Rundherum spürt man zumindest vereinzelt, dass die Luft ganz oben etwas dünn wird. Negative Eindrücke wird man hier kaum mitnehmen können, wenigstens Orange Skies ist allerdings ein Schritt zu weit in Richtung sanfter Romantik und verliert sich in seiner süßlichen Auskleidung, die die Flöte zu prominent platziert und vor allem Lee in unkomfortabel kitschiger Form anbietet. Melodisch ist es noch immer starke Arbeit und ein blumiges Liebeslied verzeiht so manches, aber zumindest auf einer LP, die sich so großartig präsentiert, ist das ein Schwachpunkt.
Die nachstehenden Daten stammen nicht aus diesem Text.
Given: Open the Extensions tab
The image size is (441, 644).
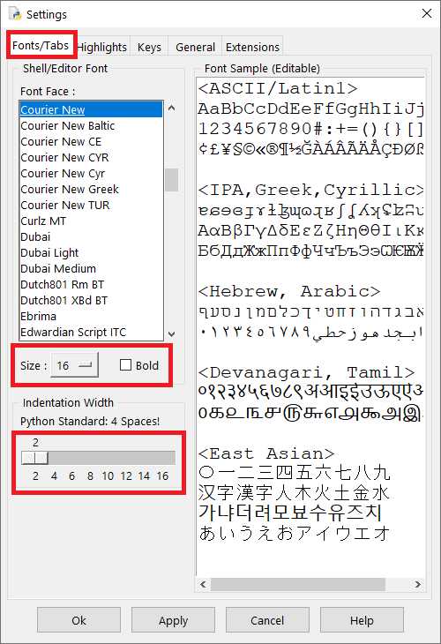Looking at the screenshot, I should point(252,48).
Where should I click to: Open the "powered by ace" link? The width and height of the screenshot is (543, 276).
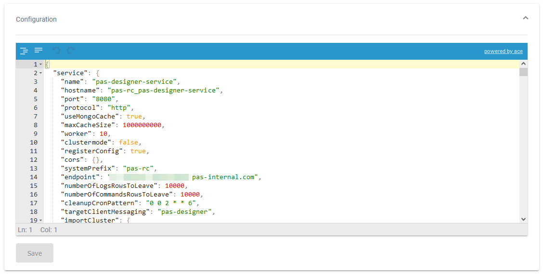(x=503, y=51)
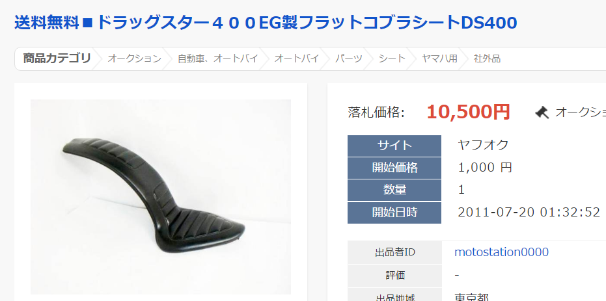Click the 開始日時 header cell
Image resolution: width=606 pixels, height=301 pixels.
[x=394, y=213]

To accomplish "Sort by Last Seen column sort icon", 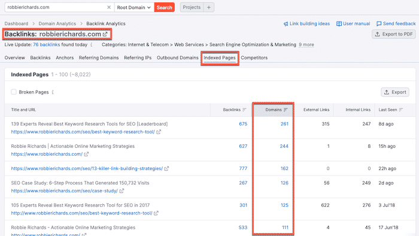I will (401, 110).
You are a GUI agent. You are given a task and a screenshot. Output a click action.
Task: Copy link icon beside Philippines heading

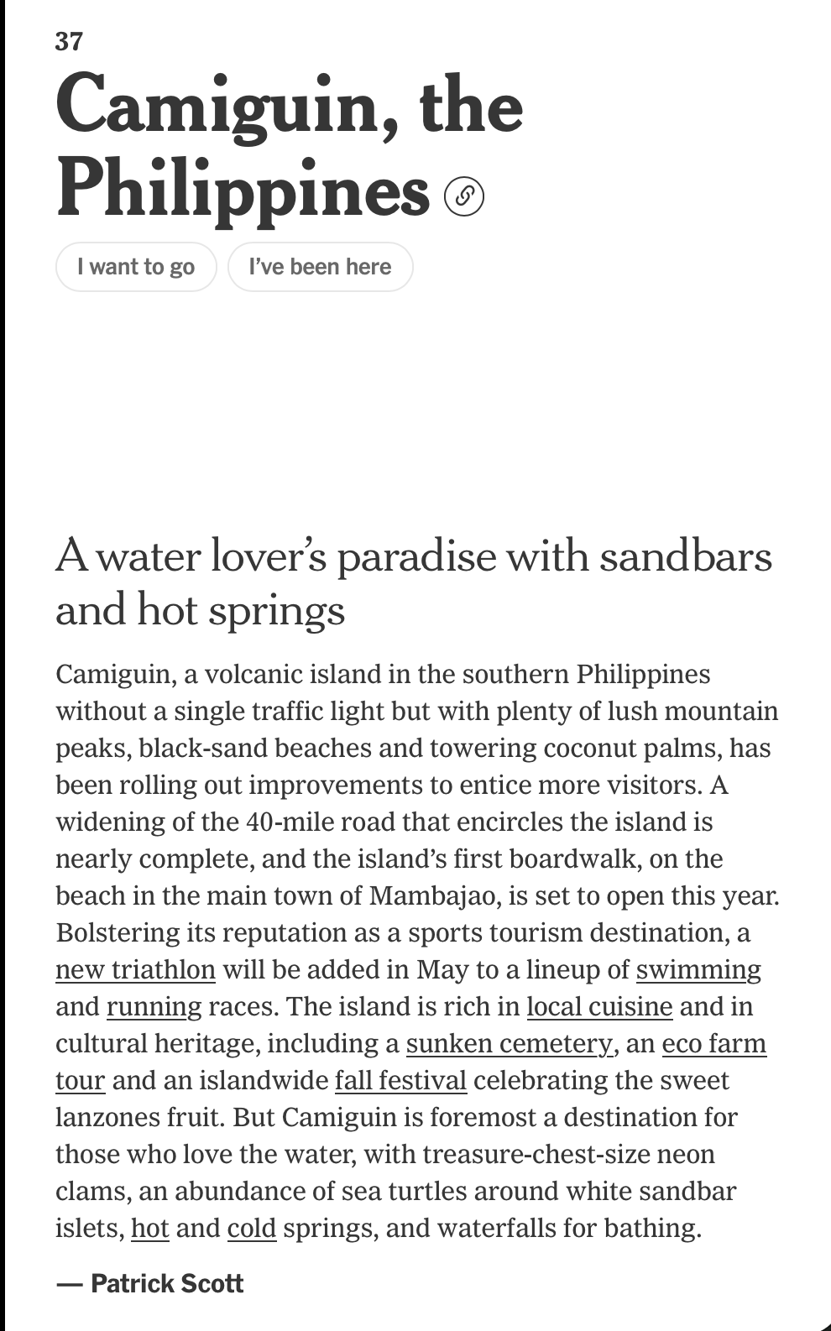tap(464, 196)
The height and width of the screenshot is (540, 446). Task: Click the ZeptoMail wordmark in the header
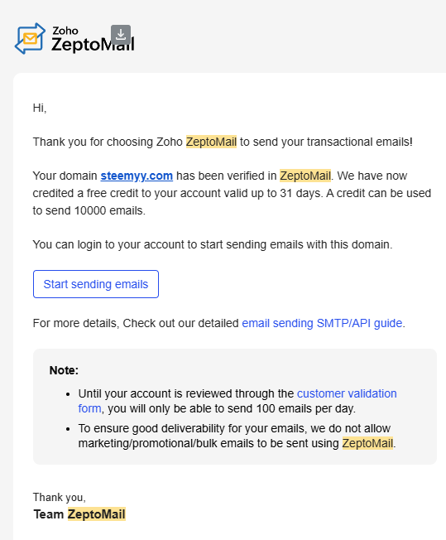click(x=93, y=45)
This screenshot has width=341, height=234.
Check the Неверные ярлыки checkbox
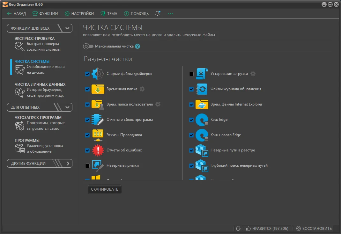tap(87, 166)
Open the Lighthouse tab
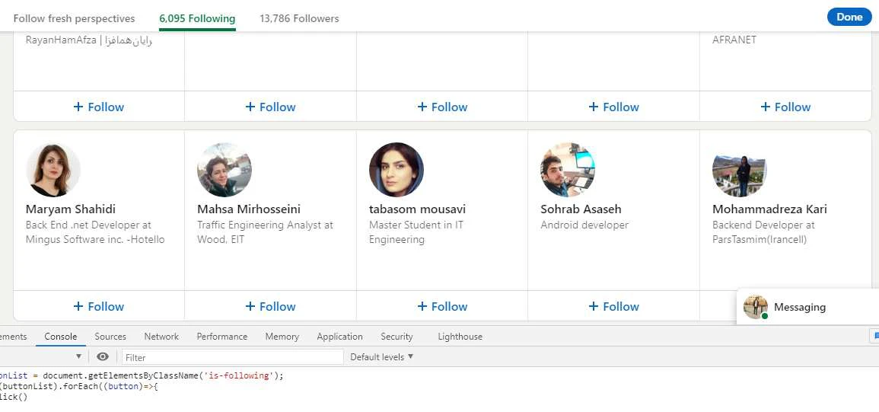Screen dimensions: 879x412 pos(460,336)
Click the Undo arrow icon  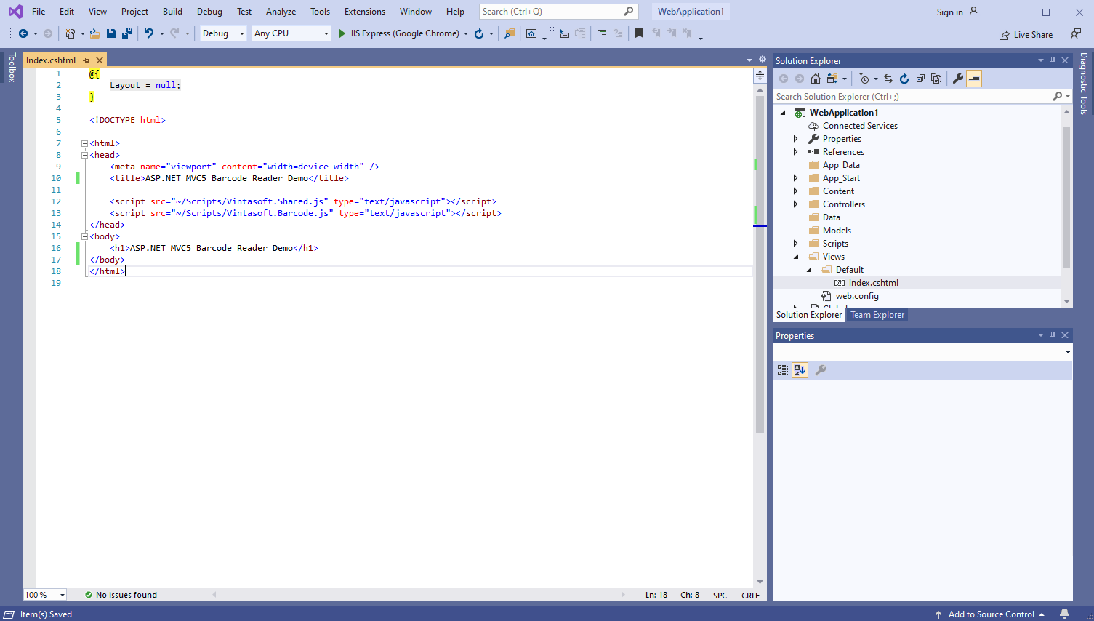[x=149, y=33]
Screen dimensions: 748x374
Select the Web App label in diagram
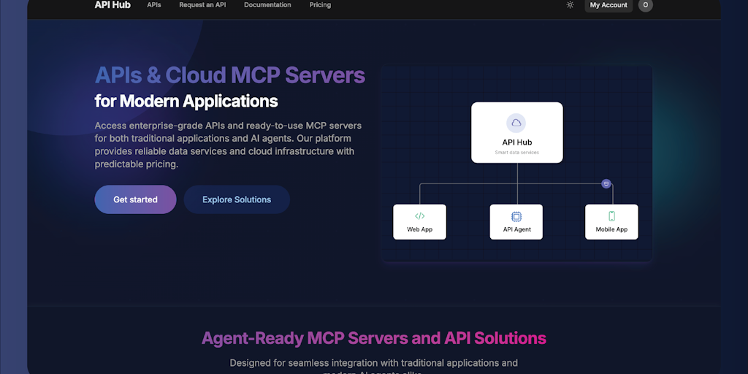point(419,229)
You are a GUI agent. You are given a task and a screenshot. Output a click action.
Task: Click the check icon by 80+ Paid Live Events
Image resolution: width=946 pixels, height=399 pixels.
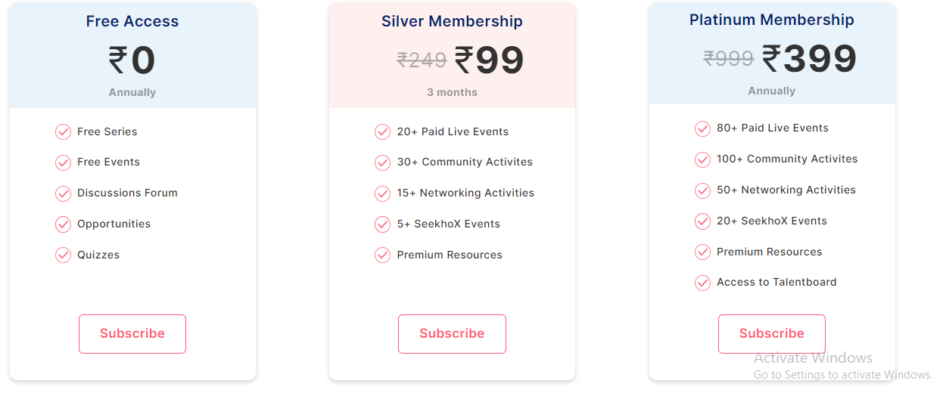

Und so eindrucksvoll und fast schon heroisch ein 19-minüter Rocksong zur damaligen Zeit war - immerhin fast zwei Jahre, bevor etwas wie Sister Ray Realität wurde -, ist das abschließende, eine ganze LP-Seite einnehmende Revelation auch etwas zu viel der Ambition. Phasenweise großartig und durchgehend mit dem nötigen Drive, sind es hauptsächlich die konventionellen Parts, die den Song ausmachen. Die rockigen drei Minuten zu Beginn trumpfen mit einem großartigen Gitarrensolo auf, bieten auch Lee in starker Form. Danach ist es aber ein Hin und Her, mit imposanten Lautstärkeausbrüchen und Mundharmonikaparts, dafür allerdings auch unliebsamen Saxophoneinsätzen und Lees zunehmend erratischerem Gesang, der zwar nur sporadisch einsetzt, dabei aber übers Ziel hinausschießt. Es liegt in der Natur solcher Songs, dass sie eigentlich nie zur Gänze überzeugen, sondern einen immer mit Passagen höchster Güte und solchen eher fragwürdiger Qualität konfrontieren. Immerhin, das Gesamtbild ist in diesem Fall ein eindeutig positives.

 

Wie übrigens in noch deutlicherer Manier auch bei den beiden übrigen Songs, The Castle und She Comes In Colors. Letzterer ist drauf und dran, ¡Que Vida! Konkurrenz zu machen als eindrucksvolle Symbiose der rockigen und verspielteren Seite der Band, die hier nicht zu sehr von der Flöte dominiert wird, stattdessen auch das immer gern gehörte Cembalo passend einbaut. The Castle wiederum startet als lockerer Folk-Song, der dank Lees hohem, sanftem Stimmeinsatz kurzzeitig sogar nach Simon & Garfunkel klingt, bevor durch einen Rhythmusbruch zwischenzeitlich psychedelische Anflüge das Ruder übernehmen. Insgesamt ist das allerdings der Track, der noch am ehesten an die frühen, dem Folk Rock zugewandten Tage der Band erinnert, dabei aber auf eine Komplexität auf rhythmischer und arrangementtechnischer Ebene zählen kann, die das Debüt der Band eigentlich nie erreicht hat.

 

"Da Capo" ist auch in seiner Gesamtheit eine Verbesserung gegenüber dem, womit sich Love ein Jahr vorher der Welt erstmals präsentiert haben. Und es ist einer dieser seltenen Momente, in denen ein Album sehr deutlich ein noch Teil einer Entwicklung ist, die erst ihren Abschluss finden wird, trotzdem aber selbst genug an erstklassigem Material zu bieten hat, um für sich als fertiges Meisterwerk zu gelten. Der etwas absurde Aspekt im Falle dieser LP ist allerdings, dass bis auf den Minor Hit 7 And 7 Is, der in alle Ewigkeit der erfolgreichste Song der Band bleiben sollte, kein Song wirklich klingt, als wäre es der Gipfel allen Potenzials. Stattdessen ist die Stärke von "Da Capo" die Wandelbarkeit, mit der Love auftreten, und die gleichzeitig zur Schau gestellte, beständig hohe Qualität, mit der die zwei Gesichter der Truppe um Arthur Lee unter einen Hut gebracht werden. Hier wird man konstant mit eindrucksvollen, geschmeidigen, großartig eingespielten Songs konfrontiert, obwohl man kaum einen davon wirklich zu den allerbesten zählen wird können. Ein Widerspruch? Nein, die Herrlichkeit einer Band, die es auch auf kommerzieller Ebene nicht geschafft hat, ganz vorne oder im sagenumwobenen Nirgendwo zu landen.